La légende de Saint-Nicolas
© Marie-Claire DESMETTE
Il était trois petits enfants
Qui s’en allaient glaner aux champs
Lorsque les gerbes étaient dressées en diseaux, les enfants et les vieux avaient le droit de ramasser les épis restés sur le champ.
Tant sont allés, tant sont venus
nous glanions, un peu; nous jouions, beaucoup
Que sur le soir se sont perdus
les pauvres petits, pas difficile de se mettre dans leur peau ! Chance, une lumière !
S’en sont allés chez le boucher
Boucher, voudrais-tu nous loger ?
Entrez, entrez, petits enfants,
Il y a de la place assurément.
Le boucher vit-il seul ? Seul pour abattre, nettoyer, découper, vendre ?
Ils n’étaient pas sitôt entrés
Que le boucher les a tués
Les a coupés en p’tits morceaux
Mis au saloir comme pourceaux
Le boucher est-il anthropophage ? A-t-il des clients cannibales ? Qu’a-t-il fait des vêtements ?
Les parents ont-ils désespérément cherché leurs enfants ? Quelqu’un a-t-il vu quelque chose ? Le boucher est-il craint ?
Saint Nicolas au bout de sept ans
Vint à passer dedans ce champ
Sept ans. La suite de l’histoire nous apprend que le boucher n’a pas touché au saloir. Remords, crainte, Comment s’est-il arrangé pour que ce saloir échappe à la vue de tout le monde ? Avait-il des cauchemars qui inquiétaient sa femme ? A-t-il dépéri ?

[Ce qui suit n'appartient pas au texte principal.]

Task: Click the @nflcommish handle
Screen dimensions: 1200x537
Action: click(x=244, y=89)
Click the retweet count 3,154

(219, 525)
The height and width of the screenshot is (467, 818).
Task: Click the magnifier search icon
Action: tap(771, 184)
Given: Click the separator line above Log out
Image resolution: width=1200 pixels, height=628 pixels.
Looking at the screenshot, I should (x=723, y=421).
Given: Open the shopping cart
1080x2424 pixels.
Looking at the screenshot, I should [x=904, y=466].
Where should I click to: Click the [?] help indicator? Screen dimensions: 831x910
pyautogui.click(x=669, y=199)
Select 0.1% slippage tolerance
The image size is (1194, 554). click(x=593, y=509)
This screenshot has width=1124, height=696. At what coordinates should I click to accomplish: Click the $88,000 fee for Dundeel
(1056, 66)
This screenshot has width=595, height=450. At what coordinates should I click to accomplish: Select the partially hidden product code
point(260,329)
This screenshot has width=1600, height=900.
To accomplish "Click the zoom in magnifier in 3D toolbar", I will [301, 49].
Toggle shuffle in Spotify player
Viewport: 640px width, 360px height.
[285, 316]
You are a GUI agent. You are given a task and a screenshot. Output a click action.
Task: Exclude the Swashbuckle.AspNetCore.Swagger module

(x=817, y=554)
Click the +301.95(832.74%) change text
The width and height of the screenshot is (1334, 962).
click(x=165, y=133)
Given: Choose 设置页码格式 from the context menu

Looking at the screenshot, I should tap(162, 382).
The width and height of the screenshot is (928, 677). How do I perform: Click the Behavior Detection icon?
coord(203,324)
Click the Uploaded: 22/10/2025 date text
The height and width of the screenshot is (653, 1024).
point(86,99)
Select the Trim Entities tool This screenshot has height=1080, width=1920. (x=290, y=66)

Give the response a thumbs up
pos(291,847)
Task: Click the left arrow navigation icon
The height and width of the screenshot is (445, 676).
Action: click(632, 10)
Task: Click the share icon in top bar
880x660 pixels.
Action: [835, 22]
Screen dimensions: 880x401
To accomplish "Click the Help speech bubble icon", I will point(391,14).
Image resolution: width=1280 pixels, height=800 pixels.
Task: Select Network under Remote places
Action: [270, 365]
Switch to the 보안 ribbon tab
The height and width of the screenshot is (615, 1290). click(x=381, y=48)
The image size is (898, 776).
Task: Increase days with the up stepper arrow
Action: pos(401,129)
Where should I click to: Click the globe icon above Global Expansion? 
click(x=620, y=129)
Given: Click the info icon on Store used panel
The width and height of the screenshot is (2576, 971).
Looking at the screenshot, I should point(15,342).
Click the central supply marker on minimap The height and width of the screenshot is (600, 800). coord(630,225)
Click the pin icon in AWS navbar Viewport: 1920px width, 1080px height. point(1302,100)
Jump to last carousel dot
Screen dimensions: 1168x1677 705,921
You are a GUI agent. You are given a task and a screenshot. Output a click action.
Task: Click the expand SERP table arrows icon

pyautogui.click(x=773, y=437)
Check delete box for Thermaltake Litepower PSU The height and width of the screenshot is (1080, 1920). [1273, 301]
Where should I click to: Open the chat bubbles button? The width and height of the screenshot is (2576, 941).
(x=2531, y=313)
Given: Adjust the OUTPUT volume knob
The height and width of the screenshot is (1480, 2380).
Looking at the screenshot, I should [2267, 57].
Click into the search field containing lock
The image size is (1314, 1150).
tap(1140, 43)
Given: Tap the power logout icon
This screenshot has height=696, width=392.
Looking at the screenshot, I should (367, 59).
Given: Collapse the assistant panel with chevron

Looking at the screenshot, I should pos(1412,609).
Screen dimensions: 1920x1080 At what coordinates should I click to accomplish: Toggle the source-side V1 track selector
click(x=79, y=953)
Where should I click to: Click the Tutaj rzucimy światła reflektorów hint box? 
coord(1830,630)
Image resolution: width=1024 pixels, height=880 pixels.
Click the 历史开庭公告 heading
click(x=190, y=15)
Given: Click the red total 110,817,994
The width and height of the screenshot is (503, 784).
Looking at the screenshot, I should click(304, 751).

Alla frapper chez le boucher
Boucher, voudrais-tu me loger ?
Entrez, entrez, Saint Nicolas,
Il y a de la place, il n’en manque pas.
Canonisé de son vivant par la voix populaire ?
Cela ne devait sans doute pas faire l’affaire de sa douceur et de son humilité. A moins que cela se passe après sa mort. La réaction du boucher ne fait pas penser à une apparition.
Il ne fut pas sitôt entré
Qu’il a demandé à souper
(le boucher lui propose une série de mets)
Du p’tit salé je veux avoir
Qui a sept ans qu’est au saloir
Quand le boucher entendit ça
Hors de la porte il s’enfuya
Le temps avait sans doute fait son oeuvre, ses remords s’étaient émoussés, le saloir devait être loin de sa vue et “oublié” depuis un temps et voilà que cela lui retombe dessus !
Boucher, boucher, ne t’enfuis pas
Repens-toi, Dieu te pardonnera
Il ne demande que cela, le boucher. Pouvoir parler de ce qui est revenu à sa conscience..
Et le saint étendit trois doigts
Les enfants se lèvent tous les trois
Dans les représentations populaires, les enfants sont à moitié sortis du saloir, ils ne pourraient pas y être contenus. Saint Nicolas a sans doute dû les compléter. Les enfants n’avaient probablement pas grandi pendant tout ce temps. Comment l’auraient-ils pu ? Le boucher va rechercher les vêtements qu’il avait soigneusement cachés ? Saint Nicolas leur donne de beaux habits ? Tant qu’à faire ! A propos de vêtements, les images d’Epinal montrent St-Nicolas avec mitre et crosse. Voyageait-il dans cet équipage ? A-t-il voulu impressionner le boucher ?
Le premier dit: J’ai bien dormi
Le second dit: Et moi aussi
A ajouté le tout petit:
Je croyais être en Paradis.
Les enfants ont-ils bien mangé à la table du boucher, en compagnie de Saint Nicolas ?
Le saint les a-t-il reconduits chez leur parents ? Qu’ont pensé ceux-ci de les voir revenir comme ils étaient il y a sept ans ? Saint Nicolas a-t-il trouvé une explication satisfaisante ? Ou les a-t-il disposés comme un cadeau venu du ciel et est-il reparti sans bruit comme le fait notre Saint Nicolas ?
Le texte en gras est celui d’une chanson enfantine, d’après mes souvenirs.
Le texte en italique rapporte mes réflexions et mes questions, (M-Cl D.)